Weapons: April 23, 2004


The U.S. Marine Corps is looking for a new .45 caliber (11.4mm) pistol. While the American military retired the M1911 .45 caliber in 1985, some commando units still prefer, and use, it. This is because the 11.4mm (.45 caliber) bullet weighs twice as much as the 9mm one that replaced it and still has an edge in "stopping" someone hit with it. But the 9mm M9 pistol magazine carries 15 rounds, versus seven in the M1911. The commandos (Special Forces, SEALs, marine Force Recon) counter that their operations are the type where every round counts, and the fewer you have to fire the better. For the regular troops, the M9 has been popular, and successful. The 9mm weapon is lighter, has less recoil and has the extra ammo for users who are not sharpshooters. 
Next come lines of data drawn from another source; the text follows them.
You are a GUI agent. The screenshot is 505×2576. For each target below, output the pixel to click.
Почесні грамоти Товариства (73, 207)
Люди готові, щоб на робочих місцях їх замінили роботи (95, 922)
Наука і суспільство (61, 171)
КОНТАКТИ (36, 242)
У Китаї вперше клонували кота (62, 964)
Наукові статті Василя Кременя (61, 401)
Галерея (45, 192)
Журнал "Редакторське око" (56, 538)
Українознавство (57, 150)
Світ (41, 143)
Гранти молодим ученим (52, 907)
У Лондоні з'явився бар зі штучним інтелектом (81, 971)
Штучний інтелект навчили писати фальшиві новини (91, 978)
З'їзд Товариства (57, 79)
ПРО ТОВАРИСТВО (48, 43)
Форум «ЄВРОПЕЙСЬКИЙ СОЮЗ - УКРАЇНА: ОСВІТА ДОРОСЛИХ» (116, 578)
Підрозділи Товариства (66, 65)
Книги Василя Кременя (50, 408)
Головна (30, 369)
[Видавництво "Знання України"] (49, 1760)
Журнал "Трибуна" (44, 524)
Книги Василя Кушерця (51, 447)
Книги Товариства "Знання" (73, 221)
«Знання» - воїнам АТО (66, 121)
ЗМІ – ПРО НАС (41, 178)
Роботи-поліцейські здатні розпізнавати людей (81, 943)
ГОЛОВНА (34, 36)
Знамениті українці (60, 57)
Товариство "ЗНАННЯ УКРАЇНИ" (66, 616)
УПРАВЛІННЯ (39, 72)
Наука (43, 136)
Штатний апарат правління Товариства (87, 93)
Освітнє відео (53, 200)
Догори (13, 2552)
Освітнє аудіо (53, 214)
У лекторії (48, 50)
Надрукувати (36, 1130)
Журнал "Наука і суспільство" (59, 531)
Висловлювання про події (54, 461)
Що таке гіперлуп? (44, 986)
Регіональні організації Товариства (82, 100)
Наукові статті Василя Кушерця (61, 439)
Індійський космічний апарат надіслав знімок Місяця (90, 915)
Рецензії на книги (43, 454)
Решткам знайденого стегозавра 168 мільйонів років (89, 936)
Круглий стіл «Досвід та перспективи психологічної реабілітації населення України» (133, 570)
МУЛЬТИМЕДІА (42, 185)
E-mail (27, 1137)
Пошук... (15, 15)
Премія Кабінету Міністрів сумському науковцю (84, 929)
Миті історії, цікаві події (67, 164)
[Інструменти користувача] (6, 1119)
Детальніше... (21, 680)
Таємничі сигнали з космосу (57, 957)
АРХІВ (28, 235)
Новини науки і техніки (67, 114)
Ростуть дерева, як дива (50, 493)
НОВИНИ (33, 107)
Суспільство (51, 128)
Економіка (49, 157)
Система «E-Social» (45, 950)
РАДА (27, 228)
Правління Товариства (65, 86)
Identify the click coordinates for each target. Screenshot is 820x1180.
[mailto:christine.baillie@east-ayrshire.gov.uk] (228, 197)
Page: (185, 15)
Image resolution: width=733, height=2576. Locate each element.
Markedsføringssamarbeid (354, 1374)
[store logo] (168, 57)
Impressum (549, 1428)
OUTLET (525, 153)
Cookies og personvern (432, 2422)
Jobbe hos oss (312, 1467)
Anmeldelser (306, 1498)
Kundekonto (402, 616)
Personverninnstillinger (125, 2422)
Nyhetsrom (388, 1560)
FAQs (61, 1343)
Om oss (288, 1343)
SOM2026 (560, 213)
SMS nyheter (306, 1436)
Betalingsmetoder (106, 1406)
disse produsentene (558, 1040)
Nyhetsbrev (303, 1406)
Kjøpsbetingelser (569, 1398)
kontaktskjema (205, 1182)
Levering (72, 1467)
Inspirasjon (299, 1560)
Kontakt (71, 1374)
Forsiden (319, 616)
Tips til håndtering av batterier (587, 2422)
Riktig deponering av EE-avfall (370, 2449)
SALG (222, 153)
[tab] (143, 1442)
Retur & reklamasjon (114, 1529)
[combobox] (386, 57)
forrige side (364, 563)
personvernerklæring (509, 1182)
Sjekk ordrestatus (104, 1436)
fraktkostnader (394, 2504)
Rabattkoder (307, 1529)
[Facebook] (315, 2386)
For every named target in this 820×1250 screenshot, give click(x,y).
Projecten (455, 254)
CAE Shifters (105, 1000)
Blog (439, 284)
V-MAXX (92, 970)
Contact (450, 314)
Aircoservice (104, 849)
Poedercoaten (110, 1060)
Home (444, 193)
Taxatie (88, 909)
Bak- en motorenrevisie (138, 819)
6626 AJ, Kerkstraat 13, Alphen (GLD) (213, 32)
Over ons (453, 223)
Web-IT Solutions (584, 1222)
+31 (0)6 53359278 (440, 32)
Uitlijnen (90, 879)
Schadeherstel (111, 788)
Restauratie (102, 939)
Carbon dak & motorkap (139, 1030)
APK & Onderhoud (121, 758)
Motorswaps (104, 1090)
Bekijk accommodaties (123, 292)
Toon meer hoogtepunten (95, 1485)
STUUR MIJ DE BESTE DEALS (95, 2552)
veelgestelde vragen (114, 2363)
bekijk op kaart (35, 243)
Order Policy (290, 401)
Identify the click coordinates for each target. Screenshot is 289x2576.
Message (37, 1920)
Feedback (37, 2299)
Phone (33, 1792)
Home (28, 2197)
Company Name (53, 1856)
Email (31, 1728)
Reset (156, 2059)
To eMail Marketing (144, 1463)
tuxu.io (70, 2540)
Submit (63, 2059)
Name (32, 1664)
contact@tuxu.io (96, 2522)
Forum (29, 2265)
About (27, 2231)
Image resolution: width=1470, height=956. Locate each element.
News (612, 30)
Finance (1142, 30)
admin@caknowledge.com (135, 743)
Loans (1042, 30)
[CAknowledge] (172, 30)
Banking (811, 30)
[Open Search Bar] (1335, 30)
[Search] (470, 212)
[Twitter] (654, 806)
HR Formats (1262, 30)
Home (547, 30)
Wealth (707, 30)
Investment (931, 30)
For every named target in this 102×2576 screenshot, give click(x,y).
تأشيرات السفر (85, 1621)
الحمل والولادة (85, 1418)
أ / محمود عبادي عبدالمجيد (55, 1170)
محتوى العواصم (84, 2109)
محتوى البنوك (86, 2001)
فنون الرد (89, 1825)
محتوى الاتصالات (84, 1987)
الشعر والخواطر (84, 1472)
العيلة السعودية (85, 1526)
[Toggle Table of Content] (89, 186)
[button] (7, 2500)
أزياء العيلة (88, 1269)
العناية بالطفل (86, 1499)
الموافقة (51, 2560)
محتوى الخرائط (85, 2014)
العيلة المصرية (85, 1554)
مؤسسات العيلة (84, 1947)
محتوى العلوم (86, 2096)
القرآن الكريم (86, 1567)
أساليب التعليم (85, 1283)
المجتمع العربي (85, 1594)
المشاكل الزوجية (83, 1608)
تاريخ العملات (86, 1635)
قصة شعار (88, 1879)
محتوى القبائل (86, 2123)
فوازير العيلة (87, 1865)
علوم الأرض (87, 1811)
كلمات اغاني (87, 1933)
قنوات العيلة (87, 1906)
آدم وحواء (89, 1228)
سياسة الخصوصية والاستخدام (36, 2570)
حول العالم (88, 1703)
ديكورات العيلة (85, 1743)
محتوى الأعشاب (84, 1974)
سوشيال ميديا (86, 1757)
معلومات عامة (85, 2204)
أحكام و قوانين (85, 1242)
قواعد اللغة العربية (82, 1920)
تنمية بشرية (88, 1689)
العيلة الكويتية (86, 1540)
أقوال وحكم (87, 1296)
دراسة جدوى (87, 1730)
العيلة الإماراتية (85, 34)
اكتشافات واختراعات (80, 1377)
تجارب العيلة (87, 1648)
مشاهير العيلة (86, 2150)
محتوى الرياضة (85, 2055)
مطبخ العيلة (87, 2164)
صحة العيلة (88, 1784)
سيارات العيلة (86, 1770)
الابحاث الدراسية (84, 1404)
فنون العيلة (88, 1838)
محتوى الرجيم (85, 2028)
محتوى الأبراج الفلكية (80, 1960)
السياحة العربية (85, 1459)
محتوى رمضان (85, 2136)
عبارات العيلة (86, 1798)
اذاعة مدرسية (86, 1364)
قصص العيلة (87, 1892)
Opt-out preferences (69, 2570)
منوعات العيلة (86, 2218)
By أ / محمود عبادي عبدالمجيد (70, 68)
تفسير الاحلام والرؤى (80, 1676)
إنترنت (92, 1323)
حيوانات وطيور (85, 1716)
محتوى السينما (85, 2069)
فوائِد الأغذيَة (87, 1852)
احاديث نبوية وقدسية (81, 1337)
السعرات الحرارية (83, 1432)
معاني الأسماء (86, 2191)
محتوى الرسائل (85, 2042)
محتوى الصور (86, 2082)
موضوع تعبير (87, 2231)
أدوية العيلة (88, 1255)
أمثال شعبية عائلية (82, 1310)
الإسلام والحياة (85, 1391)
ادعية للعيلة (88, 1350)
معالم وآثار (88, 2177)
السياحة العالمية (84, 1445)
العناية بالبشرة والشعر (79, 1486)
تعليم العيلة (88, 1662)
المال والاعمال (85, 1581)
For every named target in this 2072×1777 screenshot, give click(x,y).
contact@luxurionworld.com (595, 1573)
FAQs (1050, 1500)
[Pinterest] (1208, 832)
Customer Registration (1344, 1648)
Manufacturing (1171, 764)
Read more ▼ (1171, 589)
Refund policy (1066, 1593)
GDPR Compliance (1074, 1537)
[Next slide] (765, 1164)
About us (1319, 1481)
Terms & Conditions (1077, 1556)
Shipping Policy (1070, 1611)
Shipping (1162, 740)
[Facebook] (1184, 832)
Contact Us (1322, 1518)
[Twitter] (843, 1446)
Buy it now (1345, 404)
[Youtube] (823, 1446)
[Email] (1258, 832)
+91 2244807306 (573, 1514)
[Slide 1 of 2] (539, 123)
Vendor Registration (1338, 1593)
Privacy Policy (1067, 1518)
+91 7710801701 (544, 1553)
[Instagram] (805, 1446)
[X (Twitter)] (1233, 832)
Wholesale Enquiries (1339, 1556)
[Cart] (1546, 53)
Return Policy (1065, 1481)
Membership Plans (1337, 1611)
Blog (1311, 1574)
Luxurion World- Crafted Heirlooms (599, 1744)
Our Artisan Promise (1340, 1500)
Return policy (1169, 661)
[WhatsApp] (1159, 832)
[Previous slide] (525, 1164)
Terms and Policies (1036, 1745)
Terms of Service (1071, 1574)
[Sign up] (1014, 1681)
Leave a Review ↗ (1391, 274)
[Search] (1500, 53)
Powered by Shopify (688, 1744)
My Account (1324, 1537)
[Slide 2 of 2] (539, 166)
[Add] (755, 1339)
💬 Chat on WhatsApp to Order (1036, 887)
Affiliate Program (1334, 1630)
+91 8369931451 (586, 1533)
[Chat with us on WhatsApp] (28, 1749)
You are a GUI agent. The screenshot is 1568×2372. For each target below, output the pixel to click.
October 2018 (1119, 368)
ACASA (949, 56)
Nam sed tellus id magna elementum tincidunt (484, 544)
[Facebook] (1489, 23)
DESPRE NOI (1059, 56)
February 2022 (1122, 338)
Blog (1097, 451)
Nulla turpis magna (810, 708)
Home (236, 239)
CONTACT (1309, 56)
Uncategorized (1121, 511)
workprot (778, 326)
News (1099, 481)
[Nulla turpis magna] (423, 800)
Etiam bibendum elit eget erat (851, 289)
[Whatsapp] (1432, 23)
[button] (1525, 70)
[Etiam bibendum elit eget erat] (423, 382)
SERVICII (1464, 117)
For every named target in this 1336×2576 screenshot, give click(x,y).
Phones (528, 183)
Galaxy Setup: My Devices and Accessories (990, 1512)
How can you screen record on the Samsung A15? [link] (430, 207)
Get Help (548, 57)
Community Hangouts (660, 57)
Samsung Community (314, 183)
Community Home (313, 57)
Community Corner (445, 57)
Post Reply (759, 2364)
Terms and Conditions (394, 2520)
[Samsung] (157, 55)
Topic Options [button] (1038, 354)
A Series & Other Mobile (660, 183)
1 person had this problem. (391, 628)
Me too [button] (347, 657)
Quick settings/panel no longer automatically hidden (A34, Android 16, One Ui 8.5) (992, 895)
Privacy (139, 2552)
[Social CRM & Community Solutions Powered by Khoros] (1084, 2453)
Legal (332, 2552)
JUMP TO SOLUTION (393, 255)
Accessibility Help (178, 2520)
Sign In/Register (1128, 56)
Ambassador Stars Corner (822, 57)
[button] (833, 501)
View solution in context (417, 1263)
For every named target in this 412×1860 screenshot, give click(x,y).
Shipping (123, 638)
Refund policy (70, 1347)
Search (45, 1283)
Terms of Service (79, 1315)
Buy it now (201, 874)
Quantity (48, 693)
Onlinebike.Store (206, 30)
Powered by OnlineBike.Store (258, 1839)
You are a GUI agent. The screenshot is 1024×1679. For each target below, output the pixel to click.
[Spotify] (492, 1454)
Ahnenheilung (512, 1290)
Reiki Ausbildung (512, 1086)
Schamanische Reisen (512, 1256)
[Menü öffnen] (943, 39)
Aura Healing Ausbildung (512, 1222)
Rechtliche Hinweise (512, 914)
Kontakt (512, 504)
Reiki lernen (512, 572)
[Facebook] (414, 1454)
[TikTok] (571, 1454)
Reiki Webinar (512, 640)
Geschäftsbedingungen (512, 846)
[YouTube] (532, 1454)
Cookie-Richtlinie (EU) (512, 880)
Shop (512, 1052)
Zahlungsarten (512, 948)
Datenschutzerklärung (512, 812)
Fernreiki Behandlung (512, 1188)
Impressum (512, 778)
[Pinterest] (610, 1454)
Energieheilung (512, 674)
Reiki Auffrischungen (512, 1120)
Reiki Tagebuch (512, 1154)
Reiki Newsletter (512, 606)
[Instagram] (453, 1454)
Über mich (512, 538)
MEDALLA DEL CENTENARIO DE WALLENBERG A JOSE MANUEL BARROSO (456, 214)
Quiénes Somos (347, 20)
The marines want to buy 1,100 new .45 caliber pistols and are having a competition to determine which of several models available will get the $1.9 million contract. The marines have been using M1911s rebuilt from the many old ones turned in when everyone switched to the M9. But even this supply is running out, and it is known that there are newer .45 caliber designs out there that are more reliable, lighter, easier to repair and more accurate. Some marines (and other troops) buy these newer .45 caliber weapons with their own money. Most American combat units tolerate troops bringing in some additional weapons, especially pistols. Some troops have been buying 10mm pistols, seeing this as a nice cross between the lighter weight of the M9 (2.55 pounds versus three for the .45) and the greater stopping power of the 11.4mm M1911 bullet. But there are new .45 models that weigh as much as the M9, carry more bullets (10) and are easier to repair than the M1911.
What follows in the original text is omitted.